William Geoffrey Fiske, Baron Fiske, CBE (3 July 1905 – 13 January 1975) was a British politician who was the first Leader of the Greater London Council and oversaw the decimalisation of the pound sterling as Chairman of the Decimal Currency Board.

==Early life==

Fiske came from a middle-class family with radical sympathies who often discussed politics, with his maternal grandfather being a particularly strong influence. In his early life, Fiske's main interest was in the art of ancient Greece. He was sent to Berkhamsted Collegiate School, and upon leaving, went to work for the Bank of England. After twelve years at the Bank, he took advantage of its generous pension scheme and left in 1935, and began to work as a Company Secretary.

==Career==

When World War II broke out, Fiske was drafted as a specialist into the Civil Service where he founded the Society of Civil Servants. The war helped to energise him in politics generally and he unsuccessfully fought the constituency of Hornsey for the Labour Party in the general election of 1945.
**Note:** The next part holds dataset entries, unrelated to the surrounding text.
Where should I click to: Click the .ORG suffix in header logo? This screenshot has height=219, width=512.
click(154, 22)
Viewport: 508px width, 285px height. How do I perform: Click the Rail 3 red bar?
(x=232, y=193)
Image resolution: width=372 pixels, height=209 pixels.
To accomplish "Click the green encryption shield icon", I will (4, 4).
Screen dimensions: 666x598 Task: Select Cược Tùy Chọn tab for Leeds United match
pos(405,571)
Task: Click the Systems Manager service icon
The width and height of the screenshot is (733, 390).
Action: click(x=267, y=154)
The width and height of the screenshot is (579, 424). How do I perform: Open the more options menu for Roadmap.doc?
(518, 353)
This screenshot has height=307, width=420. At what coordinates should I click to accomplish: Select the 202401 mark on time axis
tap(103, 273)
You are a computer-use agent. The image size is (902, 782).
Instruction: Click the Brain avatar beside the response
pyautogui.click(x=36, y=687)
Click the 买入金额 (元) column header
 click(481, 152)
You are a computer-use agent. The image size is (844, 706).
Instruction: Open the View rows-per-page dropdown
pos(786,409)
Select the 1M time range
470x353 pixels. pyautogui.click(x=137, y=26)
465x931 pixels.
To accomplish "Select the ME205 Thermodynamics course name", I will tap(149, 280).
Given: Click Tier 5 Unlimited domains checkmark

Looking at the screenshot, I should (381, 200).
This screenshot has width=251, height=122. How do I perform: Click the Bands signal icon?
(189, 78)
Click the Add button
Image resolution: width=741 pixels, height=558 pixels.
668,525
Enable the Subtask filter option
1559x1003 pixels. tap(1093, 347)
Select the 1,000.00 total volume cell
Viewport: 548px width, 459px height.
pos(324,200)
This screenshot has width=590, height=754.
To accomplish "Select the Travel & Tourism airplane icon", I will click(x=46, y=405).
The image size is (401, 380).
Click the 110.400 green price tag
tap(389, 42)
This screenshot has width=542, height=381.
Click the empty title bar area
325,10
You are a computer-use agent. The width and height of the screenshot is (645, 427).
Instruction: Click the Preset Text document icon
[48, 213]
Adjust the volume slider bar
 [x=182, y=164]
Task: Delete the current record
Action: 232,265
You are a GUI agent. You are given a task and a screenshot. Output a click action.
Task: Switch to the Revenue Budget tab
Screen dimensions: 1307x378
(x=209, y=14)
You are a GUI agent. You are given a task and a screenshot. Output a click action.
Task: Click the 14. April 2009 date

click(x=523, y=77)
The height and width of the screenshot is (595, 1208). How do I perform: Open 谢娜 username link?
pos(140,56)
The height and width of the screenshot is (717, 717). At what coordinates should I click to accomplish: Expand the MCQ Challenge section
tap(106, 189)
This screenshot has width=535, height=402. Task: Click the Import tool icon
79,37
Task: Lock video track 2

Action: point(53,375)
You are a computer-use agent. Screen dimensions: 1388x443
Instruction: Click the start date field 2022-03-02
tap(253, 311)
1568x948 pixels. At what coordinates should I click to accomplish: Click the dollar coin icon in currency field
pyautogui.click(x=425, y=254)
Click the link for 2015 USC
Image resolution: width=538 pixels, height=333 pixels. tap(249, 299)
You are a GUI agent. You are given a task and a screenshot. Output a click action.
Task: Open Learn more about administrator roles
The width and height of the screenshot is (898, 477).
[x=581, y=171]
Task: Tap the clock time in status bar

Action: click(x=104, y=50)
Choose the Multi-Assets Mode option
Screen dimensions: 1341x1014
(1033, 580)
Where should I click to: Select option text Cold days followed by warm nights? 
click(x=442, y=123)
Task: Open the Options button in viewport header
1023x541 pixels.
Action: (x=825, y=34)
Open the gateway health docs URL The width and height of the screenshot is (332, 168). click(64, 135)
The next year saw Fiske elected to the London County Council for Hammersmith South, a seat previously held by the Conservatives. He lost his seat at the next LCC election in 1949, but remained a member when he was chosen as an alderman for a six-year term. He gradually became so enthusiastic about council work that, by 1955, it had eclipsed his previous ambitions to be elected to Parliament. (On becoming Leader of the GLC, he observed that "Here you see far more of the results of what you do than you can across the river.") In the 1956 New Year Honours, he was appointed a Commander of the Order of the British Empire (CBE). In 1955, he was elected as a councillor for the new seat of Barons Court, holding it until 1965.

Fiske became popular among his colleagues in the Labour Group, and in 1960, was elected as Chief Whip, deposing Freda Corbet who had held the job for 12 years and was a close ally of the Labour leader Isaac Hayward. He was less popular among individual members of the Labour Party, and when the LCC was abolished, he was selected as a candidate for the new Greater London Council in Havering, which was marginal. He was however selected as the Leader of the Labour Group for the GLC elections.

He fought the 1964 elections on traditional lines, campaigning on the record of the LCC in building new council housing which was regarded as good quality at the time. Despite predictions that the wider boundaries of the GLC would hand power to the Conservatives, Fiske topped the poll in his own three-seat constituency and Labour won a comfortable victory. When Labour won the general election later that year, Fiske was given a knighthood.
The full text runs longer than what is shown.